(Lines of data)
-------

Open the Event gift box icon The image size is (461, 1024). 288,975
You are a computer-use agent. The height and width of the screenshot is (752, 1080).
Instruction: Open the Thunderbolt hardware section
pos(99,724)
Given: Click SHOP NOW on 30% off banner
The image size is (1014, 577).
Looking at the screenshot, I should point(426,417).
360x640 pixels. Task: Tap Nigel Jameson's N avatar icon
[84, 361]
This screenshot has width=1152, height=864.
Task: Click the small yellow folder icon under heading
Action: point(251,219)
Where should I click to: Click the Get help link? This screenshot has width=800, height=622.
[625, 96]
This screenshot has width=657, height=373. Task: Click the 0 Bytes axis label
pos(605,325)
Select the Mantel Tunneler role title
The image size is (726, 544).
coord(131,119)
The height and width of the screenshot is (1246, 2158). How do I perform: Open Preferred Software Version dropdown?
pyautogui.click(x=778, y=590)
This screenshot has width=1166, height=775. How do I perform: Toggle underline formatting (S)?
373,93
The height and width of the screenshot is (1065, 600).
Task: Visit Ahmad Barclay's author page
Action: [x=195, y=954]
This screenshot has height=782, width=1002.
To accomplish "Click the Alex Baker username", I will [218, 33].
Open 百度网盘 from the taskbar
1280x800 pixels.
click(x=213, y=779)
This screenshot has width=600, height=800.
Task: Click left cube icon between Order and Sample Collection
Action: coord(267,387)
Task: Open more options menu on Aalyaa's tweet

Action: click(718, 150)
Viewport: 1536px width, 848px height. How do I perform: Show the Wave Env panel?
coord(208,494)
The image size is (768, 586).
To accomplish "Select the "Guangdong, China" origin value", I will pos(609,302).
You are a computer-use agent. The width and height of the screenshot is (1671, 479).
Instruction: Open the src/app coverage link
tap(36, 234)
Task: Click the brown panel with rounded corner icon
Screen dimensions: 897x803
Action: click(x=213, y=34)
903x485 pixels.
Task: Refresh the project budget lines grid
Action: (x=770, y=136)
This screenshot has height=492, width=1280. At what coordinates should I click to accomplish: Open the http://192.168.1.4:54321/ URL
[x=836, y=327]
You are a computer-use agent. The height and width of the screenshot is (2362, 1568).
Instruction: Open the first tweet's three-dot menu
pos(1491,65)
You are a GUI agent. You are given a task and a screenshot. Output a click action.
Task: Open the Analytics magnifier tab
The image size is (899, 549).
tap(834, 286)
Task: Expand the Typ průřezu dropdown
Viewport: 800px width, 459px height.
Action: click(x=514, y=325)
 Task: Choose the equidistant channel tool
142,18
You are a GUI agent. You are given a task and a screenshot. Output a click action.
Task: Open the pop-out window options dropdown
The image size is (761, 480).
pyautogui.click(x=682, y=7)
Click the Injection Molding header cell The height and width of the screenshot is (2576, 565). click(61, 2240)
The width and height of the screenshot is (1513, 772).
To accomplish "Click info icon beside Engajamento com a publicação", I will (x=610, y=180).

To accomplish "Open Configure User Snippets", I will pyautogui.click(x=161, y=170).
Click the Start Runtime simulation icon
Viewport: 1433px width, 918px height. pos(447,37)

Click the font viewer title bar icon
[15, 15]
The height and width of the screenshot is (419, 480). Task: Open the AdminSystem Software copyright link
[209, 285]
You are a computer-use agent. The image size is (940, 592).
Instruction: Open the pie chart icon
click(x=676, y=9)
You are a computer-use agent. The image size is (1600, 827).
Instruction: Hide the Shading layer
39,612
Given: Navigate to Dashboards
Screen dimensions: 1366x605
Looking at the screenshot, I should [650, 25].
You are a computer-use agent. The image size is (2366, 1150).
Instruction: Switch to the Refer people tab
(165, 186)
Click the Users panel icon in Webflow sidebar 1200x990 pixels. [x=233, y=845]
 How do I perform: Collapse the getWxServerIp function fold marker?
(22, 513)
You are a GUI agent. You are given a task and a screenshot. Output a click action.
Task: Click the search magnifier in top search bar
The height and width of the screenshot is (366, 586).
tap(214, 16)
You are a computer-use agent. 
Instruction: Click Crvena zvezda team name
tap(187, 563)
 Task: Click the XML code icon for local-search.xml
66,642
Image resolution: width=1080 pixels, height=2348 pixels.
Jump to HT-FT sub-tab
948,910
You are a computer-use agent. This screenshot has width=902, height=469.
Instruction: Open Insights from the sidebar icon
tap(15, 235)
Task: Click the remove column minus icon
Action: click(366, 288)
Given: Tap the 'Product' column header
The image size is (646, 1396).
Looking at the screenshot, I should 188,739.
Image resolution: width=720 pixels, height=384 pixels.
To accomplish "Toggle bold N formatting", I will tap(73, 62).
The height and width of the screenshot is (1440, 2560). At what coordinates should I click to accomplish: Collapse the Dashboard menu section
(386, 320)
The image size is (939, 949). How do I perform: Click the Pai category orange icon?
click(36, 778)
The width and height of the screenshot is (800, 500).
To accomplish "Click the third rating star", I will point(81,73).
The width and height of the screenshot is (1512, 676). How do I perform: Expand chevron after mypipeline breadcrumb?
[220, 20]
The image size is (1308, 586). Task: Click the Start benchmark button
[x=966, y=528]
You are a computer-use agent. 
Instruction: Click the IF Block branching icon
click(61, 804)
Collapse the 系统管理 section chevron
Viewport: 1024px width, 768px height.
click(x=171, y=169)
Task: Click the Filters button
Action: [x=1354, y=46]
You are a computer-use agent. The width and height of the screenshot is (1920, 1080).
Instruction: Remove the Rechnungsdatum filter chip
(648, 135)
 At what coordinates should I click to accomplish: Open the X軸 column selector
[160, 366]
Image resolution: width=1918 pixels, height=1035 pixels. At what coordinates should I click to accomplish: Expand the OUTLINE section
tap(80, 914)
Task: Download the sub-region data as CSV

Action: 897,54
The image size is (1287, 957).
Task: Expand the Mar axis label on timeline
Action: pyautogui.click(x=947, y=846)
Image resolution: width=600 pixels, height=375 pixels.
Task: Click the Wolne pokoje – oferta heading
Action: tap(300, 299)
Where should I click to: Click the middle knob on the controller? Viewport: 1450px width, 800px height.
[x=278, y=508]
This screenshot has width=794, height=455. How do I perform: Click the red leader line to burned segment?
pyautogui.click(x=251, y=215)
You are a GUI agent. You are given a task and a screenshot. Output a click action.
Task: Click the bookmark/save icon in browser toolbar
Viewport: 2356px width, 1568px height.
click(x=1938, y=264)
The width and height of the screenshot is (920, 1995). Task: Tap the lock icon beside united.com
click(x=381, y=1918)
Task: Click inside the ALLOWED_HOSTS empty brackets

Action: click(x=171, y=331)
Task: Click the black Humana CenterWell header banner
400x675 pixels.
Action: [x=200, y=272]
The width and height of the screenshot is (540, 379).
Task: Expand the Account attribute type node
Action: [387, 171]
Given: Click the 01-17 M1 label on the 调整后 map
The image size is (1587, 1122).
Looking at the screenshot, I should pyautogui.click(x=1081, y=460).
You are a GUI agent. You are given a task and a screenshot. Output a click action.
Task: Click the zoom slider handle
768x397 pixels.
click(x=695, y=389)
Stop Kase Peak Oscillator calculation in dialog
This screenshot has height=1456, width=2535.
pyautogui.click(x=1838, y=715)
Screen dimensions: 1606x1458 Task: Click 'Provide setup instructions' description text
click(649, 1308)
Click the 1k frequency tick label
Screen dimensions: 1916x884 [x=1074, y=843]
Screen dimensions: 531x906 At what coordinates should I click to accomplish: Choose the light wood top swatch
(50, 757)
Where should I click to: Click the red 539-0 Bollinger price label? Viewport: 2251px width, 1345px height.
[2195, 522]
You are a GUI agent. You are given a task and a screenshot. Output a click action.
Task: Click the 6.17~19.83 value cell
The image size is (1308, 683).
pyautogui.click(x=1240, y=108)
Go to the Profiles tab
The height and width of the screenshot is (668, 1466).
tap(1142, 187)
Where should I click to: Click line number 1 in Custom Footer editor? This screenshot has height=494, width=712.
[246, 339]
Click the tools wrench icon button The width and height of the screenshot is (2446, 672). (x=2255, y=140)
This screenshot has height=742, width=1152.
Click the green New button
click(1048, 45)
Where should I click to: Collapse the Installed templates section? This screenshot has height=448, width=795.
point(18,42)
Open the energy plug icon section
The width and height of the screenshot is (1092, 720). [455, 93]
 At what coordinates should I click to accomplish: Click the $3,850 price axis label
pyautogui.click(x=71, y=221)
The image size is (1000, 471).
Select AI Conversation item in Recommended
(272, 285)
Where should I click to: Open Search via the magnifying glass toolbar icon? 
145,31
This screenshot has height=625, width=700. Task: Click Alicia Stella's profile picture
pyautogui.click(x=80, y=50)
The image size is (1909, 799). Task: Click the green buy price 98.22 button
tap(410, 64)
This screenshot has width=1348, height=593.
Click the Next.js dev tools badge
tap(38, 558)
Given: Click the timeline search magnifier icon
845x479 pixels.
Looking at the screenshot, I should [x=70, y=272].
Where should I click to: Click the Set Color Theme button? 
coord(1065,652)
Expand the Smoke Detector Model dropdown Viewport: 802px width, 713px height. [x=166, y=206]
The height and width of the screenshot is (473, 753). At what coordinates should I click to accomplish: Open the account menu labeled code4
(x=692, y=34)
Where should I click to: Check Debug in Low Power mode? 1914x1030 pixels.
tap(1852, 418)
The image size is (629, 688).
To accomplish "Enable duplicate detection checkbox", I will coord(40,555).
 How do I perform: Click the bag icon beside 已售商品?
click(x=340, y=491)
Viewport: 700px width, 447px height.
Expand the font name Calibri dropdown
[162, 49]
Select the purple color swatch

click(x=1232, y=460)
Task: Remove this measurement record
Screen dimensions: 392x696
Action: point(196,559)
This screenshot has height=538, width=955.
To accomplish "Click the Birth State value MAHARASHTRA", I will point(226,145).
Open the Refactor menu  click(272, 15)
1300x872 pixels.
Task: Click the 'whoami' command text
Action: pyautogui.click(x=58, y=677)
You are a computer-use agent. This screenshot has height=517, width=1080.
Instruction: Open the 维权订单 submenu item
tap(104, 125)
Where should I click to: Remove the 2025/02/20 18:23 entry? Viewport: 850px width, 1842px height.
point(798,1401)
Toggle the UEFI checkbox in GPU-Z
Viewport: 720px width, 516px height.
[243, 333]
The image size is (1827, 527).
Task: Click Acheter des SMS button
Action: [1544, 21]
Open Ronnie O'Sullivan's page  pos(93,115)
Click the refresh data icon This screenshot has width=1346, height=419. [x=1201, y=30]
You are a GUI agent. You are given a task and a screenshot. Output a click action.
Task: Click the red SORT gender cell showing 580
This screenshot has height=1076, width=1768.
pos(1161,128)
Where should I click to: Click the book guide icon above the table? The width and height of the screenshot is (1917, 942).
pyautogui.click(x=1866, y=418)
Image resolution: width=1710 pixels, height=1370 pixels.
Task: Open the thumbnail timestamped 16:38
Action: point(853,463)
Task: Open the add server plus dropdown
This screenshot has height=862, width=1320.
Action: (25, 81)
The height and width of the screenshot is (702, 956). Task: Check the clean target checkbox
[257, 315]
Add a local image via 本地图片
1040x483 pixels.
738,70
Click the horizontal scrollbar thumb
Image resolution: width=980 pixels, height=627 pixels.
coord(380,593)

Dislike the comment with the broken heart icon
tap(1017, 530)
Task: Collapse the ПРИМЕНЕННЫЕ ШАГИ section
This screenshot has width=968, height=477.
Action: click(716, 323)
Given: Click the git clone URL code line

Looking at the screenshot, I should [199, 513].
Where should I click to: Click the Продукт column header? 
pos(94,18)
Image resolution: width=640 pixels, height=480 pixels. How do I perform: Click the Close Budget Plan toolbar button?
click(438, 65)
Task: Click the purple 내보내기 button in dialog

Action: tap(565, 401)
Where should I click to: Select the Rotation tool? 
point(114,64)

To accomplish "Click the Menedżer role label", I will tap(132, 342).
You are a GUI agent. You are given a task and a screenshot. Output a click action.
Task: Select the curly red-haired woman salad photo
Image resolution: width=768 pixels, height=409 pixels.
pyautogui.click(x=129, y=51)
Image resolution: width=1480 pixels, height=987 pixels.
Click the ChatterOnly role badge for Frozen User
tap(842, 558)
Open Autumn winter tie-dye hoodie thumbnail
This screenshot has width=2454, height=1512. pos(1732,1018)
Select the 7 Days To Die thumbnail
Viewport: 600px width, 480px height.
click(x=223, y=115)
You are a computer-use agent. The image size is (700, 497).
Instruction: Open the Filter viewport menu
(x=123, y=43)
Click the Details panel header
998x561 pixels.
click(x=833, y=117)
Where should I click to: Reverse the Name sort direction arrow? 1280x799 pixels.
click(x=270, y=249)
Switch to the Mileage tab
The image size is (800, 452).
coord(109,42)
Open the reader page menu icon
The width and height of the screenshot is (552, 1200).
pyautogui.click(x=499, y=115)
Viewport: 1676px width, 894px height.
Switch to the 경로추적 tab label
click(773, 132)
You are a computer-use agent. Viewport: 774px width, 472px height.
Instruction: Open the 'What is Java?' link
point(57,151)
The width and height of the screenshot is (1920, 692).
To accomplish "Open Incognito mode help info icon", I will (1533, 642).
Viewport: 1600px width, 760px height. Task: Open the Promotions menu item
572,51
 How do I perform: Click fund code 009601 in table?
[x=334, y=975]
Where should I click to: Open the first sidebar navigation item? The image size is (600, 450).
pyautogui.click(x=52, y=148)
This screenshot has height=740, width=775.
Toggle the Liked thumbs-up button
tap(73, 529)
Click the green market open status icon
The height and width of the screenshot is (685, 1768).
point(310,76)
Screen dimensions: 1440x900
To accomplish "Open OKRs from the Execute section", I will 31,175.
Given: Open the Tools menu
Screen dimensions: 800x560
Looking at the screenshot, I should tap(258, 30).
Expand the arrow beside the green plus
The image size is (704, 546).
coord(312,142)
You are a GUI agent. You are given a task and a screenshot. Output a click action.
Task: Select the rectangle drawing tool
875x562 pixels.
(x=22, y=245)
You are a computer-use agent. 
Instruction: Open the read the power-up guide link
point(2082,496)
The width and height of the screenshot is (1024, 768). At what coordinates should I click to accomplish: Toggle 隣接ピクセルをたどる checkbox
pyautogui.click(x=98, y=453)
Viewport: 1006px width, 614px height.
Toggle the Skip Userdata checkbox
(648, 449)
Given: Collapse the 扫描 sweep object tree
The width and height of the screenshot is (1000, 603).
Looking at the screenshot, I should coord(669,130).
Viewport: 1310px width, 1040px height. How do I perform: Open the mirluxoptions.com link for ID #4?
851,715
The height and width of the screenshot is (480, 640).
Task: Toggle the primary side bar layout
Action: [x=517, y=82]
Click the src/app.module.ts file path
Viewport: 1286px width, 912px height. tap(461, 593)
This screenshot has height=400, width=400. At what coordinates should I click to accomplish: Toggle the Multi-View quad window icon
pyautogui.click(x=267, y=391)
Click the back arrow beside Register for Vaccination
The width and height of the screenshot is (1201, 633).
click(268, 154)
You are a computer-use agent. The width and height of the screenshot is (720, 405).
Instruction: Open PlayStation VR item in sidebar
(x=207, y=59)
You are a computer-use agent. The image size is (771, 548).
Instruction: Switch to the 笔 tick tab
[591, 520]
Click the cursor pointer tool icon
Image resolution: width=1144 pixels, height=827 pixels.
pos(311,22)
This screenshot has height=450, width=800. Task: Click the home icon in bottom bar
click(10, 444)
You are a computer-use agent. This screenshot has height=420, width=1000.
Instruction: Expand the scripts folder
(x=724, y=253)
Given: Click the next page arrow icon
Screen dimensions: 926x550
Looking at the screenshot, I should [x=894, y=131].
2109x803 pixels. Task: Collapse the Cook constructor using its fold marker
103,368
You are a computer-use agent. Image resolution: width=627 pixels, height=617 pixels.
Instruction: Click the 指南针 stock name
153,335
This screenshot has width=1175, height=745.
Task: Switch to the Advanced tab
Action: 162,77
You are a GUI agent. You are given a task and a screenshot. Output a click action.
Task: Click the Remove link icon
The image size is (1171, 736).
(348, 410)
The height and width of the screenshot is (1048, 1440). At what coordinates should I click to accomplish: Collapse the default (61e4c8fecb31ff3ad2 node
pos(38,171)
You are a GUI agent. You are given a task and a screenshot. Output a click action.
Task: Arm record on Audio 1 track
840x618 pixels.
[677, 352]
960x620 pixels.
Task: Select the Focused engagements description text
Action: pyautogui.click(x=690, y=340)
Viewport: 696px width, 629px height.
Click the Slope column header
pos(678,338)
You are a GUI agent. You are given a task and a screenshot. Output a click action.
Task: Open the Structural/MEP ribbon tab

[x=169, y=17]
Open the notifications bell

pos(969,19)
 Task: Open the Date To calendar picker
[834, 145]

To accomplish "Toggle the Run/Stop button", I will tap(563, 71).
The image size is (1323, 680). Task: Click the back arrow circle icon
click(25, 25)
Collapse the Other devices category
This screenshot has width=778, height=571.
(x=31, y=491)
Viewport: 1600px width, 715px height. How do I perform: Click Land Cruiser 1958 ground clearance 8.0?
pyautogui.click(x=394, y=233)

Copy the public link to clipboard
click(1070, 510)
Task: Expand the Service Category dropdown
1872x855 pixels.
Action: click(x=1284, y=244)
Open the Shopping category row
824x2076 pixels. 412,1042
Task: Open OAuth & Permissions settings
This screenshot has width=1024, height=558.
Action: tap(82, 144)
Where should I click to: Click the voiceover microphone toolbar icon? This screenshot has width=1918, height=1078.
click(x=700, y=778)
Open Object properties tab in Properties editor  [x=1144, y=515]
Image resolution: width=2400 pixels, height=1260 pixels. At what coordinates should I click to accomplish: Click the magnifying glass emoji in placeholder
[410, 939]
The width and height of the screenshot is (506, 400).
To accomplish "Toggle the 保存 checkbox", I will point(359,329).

-------

SHORT TASK: Copy out the records word for word, starting at the line containing "Task: Click the XML" and ending at the line containing "Action: tap(300, 299)".

REPLY:
 Task: Click the XML code icon for local-search.xml
66,642
Image resolution: width=1080 pixels, height=2348 pixels.
Jump to HT-FT sub-tab
948,910
You are a computer-use agent. This screenshot has width=902, height=469.
Instruction: Open Insights from the sidebar icon
tap(15, 235)
Task: Click the remove column minus icon
Action: click(366, 288)
Given: Tap the 'Product' column header
The image size is (646, 1396).
Looking at the screenshot, I should 188,739.
Image resolution: width=720 pixels, height=384 pixels.
To accomplish "Toggle bold N formatting", I will tap(73, 62).
The height and width of the screenshot is (1440, 2560). At what coordinates should I click to accomplish: Collapse the Dashboard menu section
(386, 320)
The image size is (939, 949). How do I perform: Click the Pai category orange icon?
click(36, 778)
The width and height of the screenshot is (800, 500).
To accomplish "Click the third rating star", I will point(81,73).
The width and height of the screenshot is (1512, 676). How do I perform: Expand chevron after mypipeline breadcrumb?
[220, 20]
The image size is (1308, 586). Task: Click the Start benchmark button
[x=966, y=528]
You are a computer-use agent. 
Instruction: Click the IF Block branching icon
click(61, 804)
Collapse the 系统管理 section chevron
Viewport: 1024px width, 768px height.
click(x=171, y=169)
Task: Click the Filters button
Action: [x=1354, y=46]
You are a computer-use agent. The width and height of the screenshot is (1920, 1080).
Instruction: Remove the Rechnungsdatum filter chip
(648, 135)
 At what coordinates should I click to accomplish: Open the X軸 column selector
[160, 366]
Image resolution: width=1918 pixels, height=1035 pixels. At what coordinates should I click to accomplish: Expand the OUTLINE section
tap(80, 914)
Task: Download the sub-region data as CSV

Action: 897,54
The image size is (1287, 957).
Task: Expand the Mar axis label on timeline
Action: pyautogui.click(x=947, y=846)
Image resolution: width=600 pixels, height=375 pixels.
Task: Click the Wolne pokoje – oferta heading
Action: tap(300, 299)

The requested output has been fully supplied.